BRUSSELS (Reuters) - European Union leaders signed an agreement with Turkey on Sunday, offering cash, visas and closer ties in exchange for Turkish help in stemming the flow of refugees to Europe.
Here are the key points of the deal.
The EU will provide “an initial” 3 billion euros ($3.2 billion) for Turkey to improve conditions for the 2.2 million or so Syrian refugees in the country. A key element is to provide Arabic-speaking schools and other services to encourage refugees not to head to Europe.
Turkey wanted 3 billion euros per year. The EU offered it over two years. The agreement does not specify, but ties the payments to Turkey’s performance in reducing the numbers traveling. There are, however, no precise benchmarks on those numbers.
EU states have not agreed where the money will come from. The EU executive has suggested it put up 500 million euros from central funds and that the 28 member states pay the rest, according to their means. States may also see their contributions exempted from EU fiscal rules if their overall spending on refugees is considered extraordinarily high by the European Commission.
But richer states, including Germany and France, want the whole amount paid centrally, even if that means eating into reserves in a budget that has been fixed until 2020. That would avoid potentially difficult parliamentary processes in some countries. Others, especially net recipients of EU aid in the east, are wary of draining the EU budget.
EU foreign ministers will formally approve at their next meeting on Dec. 14 the opening of Chapter 17 of EU accession talks with Turkey. In other words, negotiations will formally start on bringing Turkey’s economic and financial policies and standards into line with the EU — one of 35 chapters states must complete before being allowed to join the European Union.
Turkey also won a pledge, alongside the vague promise to “re-energize” the membership process formally launched a decade ago, that preparations would start to open other chapters. There is talk of, among others, Chapters 23 and 24, on judicial and rights issues. But Cyprus, engaged in delicate negotiations to re-unite the island by securing a peace deal with Turkish-backed Northern Cyprus, has vetoed discussion on several chapters since a falling-out with Ankara over shipping treaties, and wants to hold Turkey to conditions before seeing accession talks progress further. Hence the pact says preparations for opening chapters beyond 17 are “without prejudice” to member states’ positions.
The European Commission has told Turkey that it could complete by the first quarter of next year the preparatory work for opening chapters 23 and 24, as well as 15 (energy), 26 (education) and 31 (foreign and defense policy).

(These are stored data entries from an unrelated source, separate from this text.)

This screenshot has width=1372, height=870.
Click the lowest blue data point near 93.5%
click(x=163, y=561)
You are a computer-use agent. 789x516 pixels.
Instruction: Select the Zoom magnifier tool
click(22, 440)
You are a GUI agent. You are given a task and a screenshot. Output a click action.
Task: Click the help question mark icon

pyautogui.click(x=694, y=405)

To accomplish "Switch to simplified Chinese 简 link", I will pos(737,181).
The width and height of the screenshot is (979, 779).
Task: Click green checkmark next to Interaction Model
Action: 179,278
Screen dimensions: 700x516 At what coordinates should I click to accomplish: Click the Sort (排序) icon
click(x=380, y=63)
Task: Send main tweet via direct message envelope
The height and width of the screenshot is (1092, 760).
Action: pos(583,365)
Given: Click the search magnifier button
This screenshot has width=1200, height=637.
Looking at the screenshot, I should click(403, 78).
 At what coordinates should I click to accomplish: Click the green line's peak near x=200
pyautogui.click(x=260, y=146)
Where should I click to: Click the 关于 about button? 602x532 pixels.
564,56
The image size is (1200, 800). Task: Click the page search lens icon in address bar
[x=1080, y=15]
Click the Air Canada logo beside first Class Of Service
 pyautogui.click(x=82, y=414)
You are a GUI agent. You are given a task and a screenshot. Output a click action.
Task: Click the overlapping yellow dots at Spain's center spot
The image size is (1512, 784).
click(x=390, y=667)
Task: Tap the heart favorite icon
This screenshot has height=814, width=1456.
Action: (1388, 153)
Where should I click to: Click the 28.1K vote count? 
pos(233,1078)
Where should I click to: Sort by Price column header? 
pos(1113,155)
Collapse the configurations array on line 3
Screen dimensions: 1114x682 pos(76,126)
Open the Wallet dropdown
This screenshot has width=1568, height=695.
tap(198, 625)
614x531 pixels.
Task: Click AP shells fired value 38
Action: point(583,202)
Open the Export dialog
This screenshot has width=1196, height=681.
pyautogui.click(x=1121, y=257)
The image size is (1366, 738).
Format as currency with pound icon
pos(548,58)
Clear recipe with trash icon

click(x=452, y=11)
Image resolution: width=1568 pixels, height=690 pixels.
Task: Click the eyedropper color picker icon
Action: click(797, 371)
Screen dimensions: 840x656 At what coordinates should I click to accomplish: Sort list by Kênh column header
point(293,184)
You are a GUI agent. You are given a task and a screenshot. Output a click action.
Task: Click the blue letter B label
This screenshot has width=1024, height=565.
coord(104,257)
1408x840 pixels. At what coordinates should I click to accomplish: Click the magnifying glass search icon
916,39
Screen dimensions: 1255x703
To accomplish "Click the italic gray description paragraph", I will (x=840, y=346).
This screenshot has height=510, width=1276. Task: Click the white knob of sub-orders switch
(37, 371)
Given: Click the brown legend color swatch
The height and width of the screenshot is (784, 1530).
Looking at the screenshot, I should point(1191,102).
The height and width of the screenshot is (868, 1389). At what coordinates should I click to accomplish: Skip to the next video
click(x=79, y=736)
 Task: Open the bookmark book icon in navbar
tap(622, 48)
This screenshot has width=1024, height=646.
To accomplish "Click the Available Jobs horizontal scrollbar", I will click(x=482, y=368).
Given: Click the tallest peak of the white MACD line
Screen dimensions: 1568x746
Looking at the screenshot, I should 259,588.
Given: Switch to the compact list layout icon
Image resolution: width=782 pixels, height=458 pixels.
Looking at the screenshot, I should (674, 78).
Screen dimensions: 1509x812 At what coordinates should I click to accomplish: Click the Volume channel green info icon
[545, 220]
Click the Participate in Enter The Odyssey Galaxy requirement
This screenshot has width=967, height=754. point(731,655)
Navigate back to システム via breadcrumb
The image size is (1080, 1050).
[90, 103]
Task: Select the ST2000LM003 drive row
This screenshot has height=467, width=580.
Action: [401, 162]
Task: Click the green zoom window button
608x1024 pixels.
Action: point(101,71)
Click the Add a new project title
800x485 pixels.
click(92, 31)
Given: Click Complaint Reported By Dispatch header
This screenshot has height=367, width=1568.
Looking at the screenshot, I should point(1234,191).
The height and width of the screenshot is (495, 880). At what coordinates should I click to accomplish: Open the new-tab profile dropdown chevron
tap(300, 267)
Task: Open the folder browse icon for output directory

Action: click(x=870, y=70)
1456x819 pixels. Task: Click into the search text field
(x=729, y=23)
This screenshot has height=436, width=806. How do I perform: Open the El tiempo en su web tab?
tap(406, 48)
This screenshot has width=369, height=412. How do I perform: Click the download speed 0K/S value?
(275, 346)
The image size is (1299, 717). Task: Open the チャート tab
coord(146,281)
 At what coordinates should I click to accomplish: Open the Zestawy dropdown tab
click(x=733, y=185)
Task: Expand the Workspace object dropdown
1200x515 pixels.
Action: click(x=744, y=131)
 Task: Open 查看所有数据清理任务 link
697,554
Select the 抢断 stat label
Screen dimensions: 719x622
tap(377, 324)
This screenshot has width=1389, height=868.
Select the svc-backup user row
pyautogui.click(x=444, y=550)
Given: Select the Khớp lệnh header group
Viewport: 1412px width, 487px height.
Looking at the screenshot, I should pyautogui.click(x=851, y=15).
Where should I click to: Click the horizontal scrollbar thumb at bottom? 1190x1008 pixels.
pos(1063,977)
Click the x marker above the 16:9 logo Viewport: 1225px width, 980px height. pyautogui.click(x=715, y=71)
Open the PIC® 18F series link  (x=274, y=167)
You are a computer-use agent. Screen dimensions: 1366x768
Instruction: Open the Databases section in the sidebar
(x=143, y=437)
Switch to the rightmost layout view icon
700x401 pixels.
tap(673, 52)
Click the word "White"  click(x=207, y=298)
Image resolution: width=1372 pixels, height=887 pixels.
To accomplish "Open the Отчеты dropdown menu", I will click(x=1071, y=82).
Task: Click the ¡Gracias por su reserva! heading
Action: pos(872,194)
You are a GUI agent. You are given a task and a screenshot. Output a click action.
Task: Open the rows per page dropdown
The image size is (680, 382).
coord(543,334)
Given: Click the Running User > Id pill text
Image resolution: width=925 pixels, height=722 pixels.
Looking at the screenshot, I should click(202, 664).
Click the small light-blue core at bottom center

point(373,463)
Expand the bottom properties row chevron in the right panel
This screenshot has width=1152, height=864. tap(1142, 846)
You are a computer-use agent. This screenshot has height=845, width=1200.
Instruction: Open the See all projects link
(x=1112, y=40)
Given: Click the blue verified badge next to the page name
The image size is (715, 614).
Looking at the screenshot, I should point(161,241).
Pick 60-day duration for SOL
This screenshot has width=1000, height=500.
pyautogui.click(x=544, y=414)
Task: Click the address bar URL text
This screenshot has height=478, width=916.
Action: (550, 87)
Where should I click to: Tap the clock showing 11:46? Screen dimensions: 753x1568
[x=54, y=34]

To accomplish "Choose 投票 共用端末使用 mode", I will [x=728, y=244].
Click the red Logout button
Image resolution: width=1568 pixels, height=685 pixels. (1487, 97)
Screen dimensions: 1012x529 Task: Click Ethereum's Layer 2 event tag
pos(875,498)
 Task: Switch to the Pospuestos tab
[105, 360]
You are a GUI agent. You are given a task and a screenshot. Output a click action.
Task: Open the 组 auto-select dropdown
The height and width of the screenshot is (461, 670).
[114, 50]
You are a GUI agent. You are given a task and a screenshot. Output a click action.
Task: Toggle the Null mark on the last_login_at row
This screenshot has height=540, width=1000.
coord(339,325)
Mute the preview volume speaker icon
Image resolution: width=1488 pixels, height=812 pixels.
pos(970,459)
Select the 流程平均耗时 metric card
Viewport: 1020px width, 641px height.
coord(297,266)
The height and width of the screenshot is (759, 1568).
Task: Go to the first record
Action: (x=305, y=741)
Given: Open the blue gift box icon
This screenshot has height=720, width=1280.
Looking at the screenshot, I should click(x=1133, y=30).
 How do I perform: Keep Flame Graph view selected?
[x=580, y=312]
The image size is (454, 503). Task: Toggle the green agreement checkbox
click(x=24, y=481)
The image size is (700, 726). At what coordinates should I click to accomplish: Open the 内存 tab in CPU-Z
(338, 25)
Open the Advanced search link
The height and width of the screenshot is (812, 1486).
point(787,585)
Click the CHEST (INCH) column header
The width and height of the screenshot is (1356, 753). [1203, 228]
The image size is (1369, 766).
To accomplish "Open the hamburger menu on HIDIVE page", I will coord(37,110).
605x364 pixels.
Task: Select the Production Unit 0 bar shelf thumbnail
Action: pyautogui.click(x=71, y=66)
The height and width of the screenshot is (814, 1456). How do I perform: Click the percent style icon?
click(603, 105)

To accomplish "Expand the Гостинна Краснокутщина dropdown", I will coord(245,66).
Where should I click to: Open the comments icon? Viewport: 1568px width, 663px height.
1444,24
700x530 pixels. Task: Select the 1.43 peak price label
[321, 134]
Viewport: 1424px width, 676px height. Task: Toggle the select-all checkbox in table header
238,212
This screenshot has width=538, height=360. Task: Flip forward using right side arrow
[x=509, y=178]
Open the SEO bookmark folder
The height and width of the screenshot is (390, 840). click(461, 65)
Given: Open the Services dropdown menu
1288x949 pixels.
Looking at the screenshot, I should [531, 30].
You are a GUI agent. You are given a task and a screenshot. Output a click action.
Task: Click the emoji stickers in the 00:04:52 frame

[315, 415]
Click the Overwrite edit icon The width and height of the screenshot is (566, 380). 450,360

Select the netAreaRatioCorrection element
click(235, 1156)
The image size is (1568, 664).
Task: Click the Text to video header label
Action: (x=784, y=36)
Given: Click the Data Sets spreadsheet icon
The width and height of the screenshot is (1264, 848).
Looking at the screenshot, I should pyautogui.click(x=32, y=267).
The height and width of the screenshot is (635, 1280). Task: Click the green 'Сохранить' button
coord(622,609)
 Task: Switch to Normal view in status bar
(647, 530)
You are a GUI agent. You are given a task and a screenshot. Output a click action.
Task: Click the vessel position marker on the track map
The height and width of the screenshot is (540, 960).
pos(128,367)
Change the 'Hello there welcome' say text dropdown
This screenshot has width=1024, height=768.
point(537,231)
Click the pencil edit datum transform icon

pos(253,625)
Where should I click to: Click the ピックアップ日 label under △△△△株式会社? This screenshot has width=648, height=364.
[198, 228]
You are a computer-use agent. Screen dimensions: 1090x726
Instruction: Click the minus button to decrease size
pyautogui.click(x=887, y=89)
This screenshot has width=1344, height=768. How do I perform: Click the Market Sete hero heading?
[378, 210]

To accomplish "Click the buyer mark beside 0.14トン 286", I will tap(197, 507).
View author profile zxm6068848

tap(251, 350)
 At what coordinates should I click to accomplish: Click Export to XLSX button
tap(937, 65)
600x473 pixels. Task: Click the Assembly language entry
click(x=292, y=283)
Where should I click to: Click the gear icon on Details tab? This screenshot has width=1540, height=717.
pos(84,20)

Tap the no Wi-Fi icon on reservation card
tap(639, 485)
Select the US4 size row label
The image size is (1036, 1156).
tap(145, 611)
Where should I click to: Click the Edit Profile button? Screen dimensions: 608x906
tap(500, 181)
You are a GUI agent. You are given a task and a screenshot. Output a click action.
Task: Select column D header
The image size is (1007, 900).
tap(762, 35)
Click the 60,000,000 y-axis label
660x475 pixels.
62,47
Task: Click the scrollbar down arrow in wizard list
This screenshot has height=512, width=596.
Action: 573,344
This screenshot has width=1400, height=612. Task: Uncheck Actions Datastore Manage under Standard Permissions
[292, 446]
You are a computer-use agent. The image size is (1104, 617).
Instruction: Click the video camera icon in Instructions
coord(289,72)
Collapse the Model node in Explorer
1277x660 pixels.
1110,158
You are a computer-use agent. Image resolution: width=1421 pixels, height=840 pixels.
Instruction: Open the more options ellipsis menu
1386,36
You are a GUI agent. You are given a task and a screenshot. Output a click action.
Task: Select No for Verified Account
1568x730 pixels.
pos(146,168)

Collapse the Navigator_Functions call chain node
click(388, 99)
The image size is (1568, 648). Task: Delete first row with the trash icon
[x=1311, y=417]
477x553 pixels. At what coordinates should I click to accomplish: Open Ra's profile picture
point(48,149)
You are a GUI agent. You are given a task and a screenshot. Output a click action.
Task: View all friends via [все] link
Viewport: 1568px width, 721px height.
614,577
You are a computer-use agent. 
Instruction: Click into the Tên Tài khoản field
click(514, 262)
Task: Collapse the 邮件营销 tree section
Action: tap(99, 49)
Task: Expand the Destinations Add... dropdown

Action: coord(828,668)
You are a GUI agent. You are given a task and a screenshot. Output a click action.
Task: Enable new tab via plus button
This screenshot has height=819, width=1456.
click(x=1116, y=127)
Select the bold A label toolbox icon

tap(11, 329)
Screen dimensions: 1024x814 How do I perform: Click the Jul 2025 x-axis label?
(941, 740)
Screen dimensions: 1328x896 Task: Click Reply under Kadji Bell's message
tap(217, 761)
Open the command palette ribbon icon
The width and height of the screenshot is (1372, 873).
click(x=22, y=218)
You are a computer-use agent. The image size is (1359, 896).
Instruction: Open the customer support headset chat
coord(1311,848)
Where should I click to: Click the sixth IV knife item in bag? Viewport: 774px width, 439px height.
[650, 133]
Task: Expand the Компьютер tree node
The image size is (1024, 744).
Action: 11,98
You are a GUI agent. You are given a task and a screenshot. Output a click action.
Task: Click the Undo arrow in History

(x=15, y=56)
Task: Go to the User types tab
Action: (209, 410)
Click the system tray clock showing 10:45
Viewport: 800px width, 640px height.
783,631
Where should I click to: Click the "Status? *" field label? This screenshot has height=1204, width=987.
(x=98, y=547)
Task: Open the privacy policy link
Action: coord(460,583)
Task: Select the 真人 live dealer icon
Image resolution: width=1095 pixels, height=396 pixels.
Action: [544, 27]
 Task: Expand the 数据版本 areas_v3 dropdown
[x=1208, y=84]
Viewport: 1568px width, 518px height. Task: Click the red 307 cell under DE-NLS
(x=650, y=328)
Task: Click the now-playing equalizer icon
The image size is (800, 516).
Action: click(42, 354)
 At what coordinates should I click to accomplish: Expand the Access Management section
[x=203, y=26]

Many in the EU, and in Turkey, question whether Turkey ever will, or should, join the European bloc, whose membership now stands at 28 states. The migration crisis could speed up the admission of a handful of small Balkan states which had been expected to be delayed well into the next decade. Turkey, with a fast-growing population of 78 million, would be the biggest state in the Union, yet much poorer than average. As a Muslim country, it would be the only nation in the bloc not founded on Christian traditions. Few expect Turkey to join the EU within a generation, but a more active relationship is broadly welcomed on both sides.
The EU and Turkey already have an agreement dating from 2013 under which Turks should start being able to enter Europe’s Schengen open travel zone without a visa once Ankara implements a pact to take back Turks and others who reach the EU from Turkey but fail to qualify for asylum. Turkey is also supposed to tighten controls on Afghans, Pakistanis and other Asians coming across its borders, some them hoping to reach Europe. Sunday’s accord pledges to accelerate new visa terms so that they can be active by October 2016 if Turkey meets set benchmarks.
EU officials expect only a small number of the 78 million Turks to benefit at first from visa-free travel, most likely those given new-style, electronically readable passports. Groups to benefit would probably include business travelers and possibly students.
This is the first substantive point in Sunday’s joint statement. Turkish President Tayyip Erdogan wants to intensify top-level dialogue with Europeans, who have increasingly shunned his company due to concerns about human rights in Turkey. Sunday’s deal sets twice-yearly Turkey-EU summits “in an appropriate format”. EU officials say a frequent repeat of all 28 EU leaders meeting President Erdogan or his prime minister is highly improbable. As with existing similar summits, such as with the United States or China, EU-Turkey summits are likely to involve only the heads of EU institutions in Brussels from the European side - Donald Tusk and Jean-Claude Juncker, the presidents respectively of the European Council and Commission.